ADAS Utils vignette
In adas.utils: Design of Experiments and Factorial Plans Utilities

knitr::opts_chunk$set(
  collapse = TRUE,
  comment = "#>",
  fig.dim=c(8, 4),
  out.width="100%"
)
library(adas.utils)
library(tidyverse)

Factorial plans

The package provides tools for dealing with factorial plan according to the Design of Experiments (DoE) protocols. The functions for dealing with DoE have names starting with fp_. As much as possible, we are aiming at a tidyverse-like syntax, so that the functions can be used in a pipe.

We are following conventions and techniques illustrated in the book Design and Analysis of Experiments by Douglas C. Montgomery.

Full factorial plan

You can create a full factorial plan with the fp_design_matrix function, passing the number of factors:

(dm <- fp_design_matrix(2, rep=2) %>% 
  mutate(Y=rnorm(n())))

In this case, the factors are the first n capital letters.

If you want different factor names, use a right-side-only formula combining all the named factors with *:

fp_design_matrix(~Speed*Weight)

NOTE, though, that using custom factor names is discouraged, and won't work as expected if you are using the functions for dealing with fractional factorial plans, especially for the analysis of alias structures among factors.
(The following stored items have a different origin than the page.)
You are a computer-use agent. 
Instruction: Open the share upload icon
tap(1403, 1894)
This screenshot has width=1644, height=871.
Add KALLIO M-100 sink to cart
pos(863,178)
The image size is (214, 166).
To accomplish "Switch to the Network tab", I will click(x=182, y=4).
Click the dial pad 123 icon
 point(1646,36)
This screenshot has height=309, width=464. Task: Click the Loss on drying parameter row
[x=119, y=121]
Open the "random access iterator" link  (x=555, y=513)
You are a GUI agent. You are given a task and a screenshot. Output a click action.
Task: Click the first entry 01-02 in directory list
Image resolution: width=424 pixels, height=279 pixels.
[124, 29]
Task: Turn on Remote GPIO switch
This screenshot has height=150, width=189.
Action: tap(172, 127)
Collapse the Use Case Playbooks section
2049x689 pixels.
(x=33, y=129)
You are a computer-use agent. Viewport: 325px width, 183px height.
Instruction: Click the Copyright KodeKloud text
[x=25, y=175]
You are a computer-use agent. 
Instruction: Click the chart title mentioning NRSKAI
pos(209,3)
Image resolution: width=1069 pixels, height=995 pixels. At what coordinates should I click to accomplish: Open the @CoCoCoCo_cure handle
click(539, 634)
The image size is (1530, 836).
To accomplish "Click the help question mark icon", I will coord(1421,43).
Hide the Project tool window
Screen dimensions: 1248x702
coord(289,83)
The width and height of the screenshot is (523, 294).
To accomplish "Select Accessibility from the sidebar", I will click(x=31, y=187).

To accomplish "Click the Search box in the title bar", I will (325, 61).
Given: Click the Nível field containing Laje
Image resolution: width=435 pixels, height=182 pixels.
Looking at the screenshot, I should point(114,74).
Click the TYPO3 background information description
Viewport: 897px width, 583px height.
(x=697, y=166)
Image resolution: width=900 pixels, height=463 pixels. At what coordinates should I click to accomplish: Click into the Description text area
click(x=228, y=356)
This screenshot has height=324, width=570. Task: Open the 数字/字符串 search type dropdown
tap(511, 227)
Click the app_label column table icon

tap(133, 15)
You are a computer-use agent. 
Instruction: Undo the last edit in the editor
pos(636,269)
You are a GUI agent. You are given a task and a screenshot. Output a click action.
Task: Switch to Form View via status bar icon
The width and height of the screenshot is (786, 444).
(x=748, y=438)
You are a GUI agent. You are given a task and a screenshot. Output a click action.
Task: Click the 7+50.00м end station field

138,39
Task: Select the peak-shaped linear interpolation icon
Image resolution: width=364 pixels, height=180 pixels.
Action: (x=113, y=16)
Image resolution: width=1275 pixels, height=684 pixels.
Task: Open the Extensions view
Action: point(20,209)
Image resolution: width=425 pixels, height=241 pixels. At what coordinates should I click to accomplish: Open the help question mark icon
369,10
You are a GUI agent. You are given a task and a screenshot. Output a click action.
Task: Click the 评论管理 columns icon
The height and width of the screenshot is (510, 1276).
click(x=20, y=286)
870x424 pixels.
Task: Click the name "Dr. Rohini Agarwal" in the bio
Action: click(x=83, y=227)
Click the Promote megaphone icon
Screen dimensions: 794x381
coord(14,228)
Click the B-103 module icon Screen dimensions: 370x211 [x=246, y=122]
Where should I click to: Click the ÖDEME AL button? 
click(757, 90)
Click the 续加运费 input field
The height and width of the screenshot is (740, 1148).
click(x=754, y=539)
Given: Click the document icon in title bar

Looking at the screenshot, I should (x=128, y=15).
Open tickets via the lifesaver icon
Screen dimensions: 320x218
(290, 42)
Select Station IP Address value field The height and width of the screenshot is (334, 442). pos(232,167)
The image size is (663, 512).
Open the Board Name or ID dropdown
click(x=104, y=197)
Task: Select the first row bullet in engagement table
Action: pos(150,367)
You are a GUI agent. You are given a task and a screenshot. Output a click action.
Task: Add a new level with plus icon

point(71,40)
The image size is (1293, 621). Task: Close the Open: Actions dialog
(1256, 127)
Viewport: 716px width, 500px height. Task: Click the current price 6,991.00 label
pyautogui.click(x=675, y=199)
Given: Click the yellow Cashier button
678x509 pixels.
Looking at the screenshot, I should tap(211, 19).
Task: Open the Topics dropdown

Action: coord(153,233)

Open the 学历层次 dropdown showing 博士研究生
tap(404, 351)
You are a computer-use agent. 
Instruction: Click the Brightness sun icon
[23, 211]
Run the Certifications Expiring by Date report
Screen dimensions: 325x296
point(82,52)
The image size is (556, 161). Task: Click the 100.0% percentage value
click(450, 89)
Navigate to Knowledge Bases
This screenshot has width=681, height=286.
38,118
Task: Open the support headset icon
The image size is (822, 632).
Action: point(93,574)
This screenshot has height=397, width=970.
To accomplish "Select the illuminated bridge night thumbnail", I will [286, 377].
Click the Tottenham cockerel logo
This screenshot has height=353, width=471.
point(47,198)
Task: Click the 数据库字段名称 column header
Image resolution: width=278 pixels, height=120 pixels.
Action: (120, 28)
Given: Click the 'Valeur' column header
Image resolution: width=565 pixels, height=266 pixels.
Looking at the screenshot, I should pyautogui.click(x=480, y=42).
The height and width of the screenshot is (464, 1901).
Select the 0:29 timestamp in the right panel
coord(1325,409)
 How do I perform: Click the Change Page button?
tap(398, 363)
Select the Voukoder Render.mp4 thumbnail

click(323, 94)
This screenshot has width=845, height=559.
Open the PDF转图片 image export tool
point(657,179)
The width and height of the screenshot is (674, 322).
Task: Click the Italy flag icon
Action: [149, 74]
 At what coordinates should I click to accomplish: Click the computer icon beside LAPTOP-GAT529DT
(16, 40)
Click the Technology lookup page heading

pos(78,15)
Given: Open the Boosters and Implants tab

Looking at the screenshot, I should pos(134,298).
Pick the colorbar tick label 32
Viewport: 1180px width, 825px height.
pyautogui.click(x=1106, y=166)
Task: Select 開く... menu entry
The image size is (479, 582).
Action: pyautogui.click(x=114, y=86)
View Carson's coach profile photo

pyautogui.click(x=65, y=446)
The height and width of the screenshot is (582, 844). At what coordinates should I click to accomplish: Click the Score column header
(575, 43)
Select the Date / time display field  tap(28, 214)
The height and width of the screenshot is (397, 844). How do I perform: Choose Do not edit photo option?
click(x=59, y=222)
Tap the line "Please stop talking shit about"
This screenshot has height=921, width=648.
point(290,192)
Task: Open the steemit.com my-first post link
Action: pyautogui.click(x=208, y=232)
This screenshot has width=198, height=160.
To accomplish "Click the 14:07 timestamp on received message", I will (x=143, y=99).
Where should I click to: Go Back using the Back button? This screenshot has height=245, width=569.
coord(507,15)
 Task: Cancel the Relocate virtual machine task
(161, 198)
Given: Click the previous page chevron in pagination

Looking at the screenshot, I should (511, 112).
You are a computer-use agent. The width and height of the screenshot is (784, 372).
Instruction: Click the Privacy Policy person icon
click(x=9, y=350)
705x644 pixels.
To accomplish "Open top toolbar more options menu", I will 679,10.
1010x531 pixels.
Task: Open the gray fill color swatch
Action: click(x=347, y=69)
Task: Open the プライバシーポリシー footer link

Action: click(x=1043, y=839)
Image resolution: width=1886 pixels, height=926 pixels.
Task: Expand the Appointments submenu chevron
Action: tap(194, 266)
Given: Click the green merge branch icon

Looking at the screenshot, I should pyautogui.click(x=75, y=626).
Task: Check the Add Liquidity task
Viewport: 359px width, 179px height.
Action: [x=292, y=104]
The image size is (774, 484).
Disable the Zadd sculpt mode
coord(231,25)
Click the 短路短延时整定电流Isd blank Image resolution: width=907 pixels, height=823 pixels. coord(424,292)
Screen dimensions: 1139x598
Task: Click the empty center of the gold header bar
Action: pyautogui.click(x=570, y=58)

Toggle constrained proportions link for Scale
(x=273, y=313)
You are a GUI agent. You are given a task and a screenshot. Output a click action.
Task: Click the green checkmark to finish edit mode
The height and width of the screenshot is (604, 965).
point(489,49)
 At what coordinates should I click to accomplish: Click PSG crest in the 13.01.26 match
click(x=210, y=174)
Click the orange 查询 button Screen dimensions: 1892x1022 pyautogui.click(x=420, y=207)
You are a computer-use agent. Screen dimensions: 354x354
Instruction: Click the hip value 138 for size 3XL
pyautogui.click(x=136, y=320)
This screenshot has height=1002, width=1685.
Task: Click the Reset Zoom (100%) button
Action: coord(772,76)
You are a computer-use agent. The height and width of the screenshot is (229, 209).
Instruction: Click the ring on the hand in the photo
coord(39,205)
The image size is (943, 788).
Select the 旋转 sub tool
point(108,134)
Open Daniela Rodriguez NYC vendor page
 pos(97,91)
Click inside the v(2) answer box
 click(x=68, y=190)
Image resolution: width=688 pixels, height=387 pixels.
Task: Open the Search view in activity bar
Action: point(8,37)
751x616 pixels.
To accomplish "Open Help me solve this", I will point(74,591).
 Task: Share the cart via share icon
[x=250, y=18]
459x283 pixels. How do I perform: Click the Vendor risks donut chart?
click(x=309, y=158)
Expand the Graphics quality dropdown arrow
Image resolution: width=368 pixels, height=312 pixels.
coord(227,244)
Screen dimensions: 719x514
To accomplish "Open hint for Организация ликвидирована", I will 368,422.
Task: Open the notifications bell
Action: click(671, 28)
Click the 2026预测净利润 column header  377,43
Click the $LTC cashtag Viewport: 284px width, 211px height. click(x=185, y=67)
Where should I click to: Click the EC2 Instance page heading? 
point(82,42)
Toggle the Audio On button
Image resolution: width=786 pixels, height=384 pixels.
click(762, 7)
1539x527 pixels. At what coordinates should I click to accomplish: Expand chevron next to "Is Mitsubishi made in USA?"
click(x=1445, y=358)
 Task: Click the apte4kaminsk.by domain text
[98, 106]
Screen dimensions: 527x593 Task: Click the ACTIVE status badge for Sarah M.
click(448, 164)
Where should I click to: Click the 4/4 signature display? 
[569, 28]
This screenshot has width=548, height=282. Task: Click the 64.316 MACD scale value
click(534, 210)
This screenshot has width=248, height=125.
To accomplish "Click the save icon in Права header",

The yield column Y must then be completed according to the randomized RunOrder column.

It is possible to add custom scales to the factors, and also add names to the factors:

fp_design_matrix(2) %>% 
  fp_add_names(A="Temperature", B="Pressure") %>%
  fp_add_scale(A=c(20, 25), B=c(75, 125), suffix=".scaled")

Custom levels

If you want a $k^n$ factorial plan with custom levels, pass the levels argument. In this case, though, the .treat column with Yates' treatment codes would be NA:

fp_design_matrix(2, levels=-1:1)

Augment a plan

You can augment a plan by adding a central point, typically repeated:

fp_design_matrix(3) %>%
  fp_augment_center(rep=4)

Then if needed (because the analysis show low p-value for the quadratic term) you can add axial points to get a central composite design:

fp_design_matrix(3) %>% 
  fp_augment_center(rep=3) %>% 
  fp_augment_axial(rep=2)

Full example

Let's see a full example using the ccd_experiment_yield dataset, which contains a list of the yield data for three sequential experiments in a central composite design.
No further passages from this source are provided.